LANDMINE: LOW / HIGH PRESS

TOTAL BODY MOVEMENTS

In our Strength Training System, most exercises that are being considered for a specific program will be placed into one of three general movement categories. Total Body Movements involve knee extension, hip extension, plantar flexion, and shoulder elevation. These movements incorporate all these joints at one time in a synchronized fashion and are typically the most sports specific by nature

LANDMINE ROTATIONAL MOVEMENTS

Landmine Rotational Movements are an excellent and much safer alternative to Olympic Style Dumbbell variations. They also add a multi-plane rotational component which really translates to functional sports specific strength. When training with heavier loads, it is advised that you use a landmine attachment to help stabilize the movement pattern.
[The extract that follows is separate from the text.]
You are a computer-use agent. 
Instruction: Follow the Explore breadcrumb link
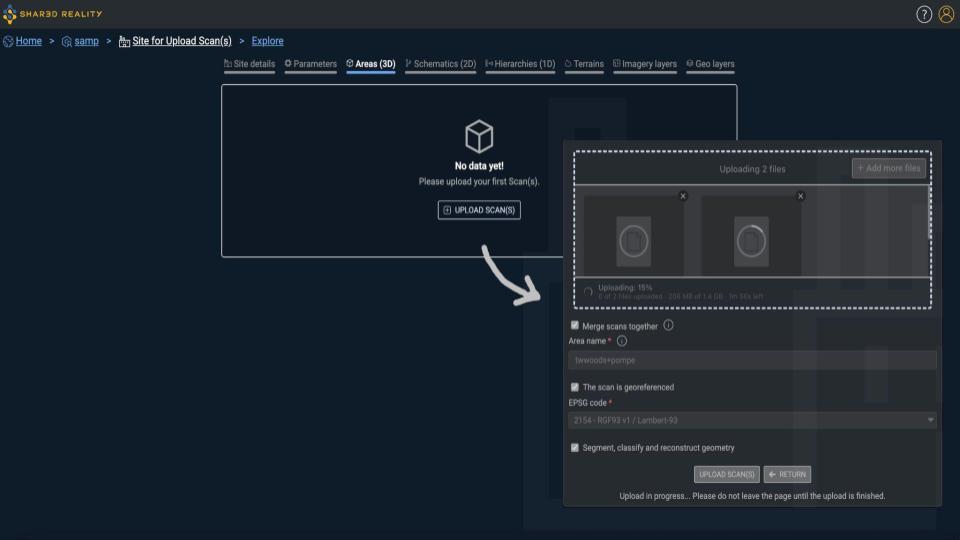(267, 41)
Landmine: Low Row / High Press

The Landmine Low Row / High Press is the first progression in learning the rotational movement pattern. Primary Focus will be on proper set up, pull and hip drive utilizing posture maintenance, weight and hand transfer. This movement is done with light weight at a controlled speed in order to learn proper technique

  • Secure the far end of the bar in a landmine attachment or 90° corner of a stable weight rack or wall corner.
  • Set up 90° to the end of the bar where weight is loaded, in a Split Stance. Your inside leg is back, and outside leg forward
  • Grab the end of the bar with your inside hand This arm should be hanging directly between both feet.
  • Begin with the bar on the floor
  • High-Pull the bar with your inside arm, elbow high to chest height.
  • At this point, you’ll grab the bar with your trail hand and release the bar with your inside hand
  • During this transfer, you’ll rotate your hips 90° toward the bar, spinning to the ball of your back foot. Transferring most of your body weight on that front foot
  • At the same time, all in one motion, you’ll press the bar to full arm extension overhead
  • Your overhead arm will be in line with your torso, which will be in line with your back leg.
  • Pause at the top for 2 sec and then replace the bar back to starting position.
  • This movement is basically a one arm muscle up with rotation.